De rechtbank heeft de beroepen van appellant tegen de besluiten van het CAK ongegrond verklaard en daarbij verwezen naar eerdere uitspraken van de Raad, waarin is geoordeeld dat de vaststelling van de eigen bijdrage voor eerdere jaren geen schending oplevert van artikel 1 van het Eerste Protocol bij het Europees Verdrag tot bescherming van de rechten van de mens. Appellant heeft in zijn hoger beroep herhaald dat de hoge eigen bijdrage hem dwingt zijn huis te verkopen, wat hij als een schending van zijn rechten beschouwt. De Raad heeft echter geoordeeld dat de gronden van appellant in wezen een herhaling zijn van eerdere gronden en dat er geen aanleiding is om anders te oordelen dan de rechtbank heeft gedaan.

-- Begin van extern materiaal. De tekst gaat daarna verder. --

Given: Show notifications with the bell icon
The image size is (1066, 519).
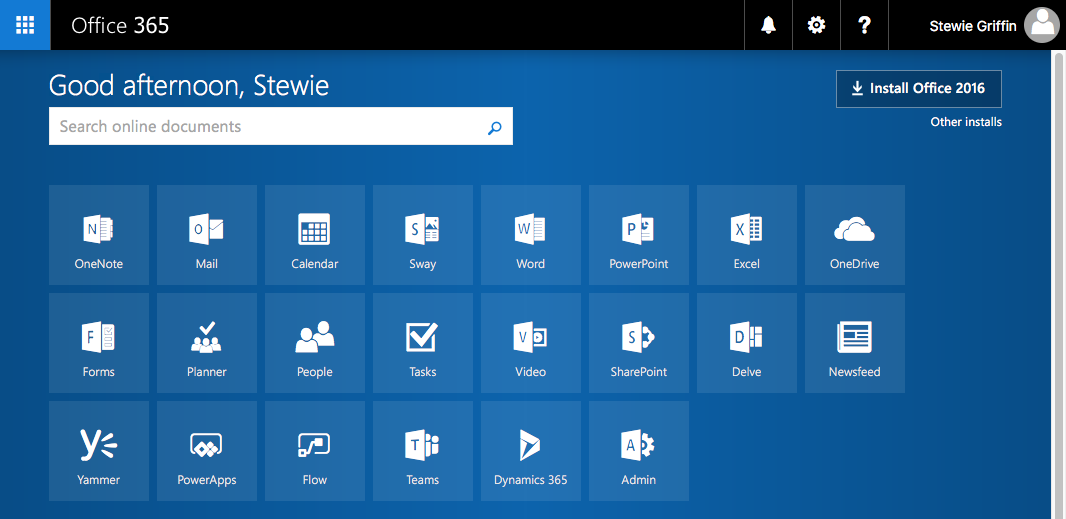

De Raad bevestigt de uitspraken van de rechtbank en concludeert dat de hoger beroepen van appellant niet slagen. De Raad heeft geen aanleiding gezien voor een veroordeling in de proceskosten. De uitspraak is gedaan door een meervoudige kamer van de Centrale Raad van Beroep en is openbaar uitgesproken op 19 januari 2022.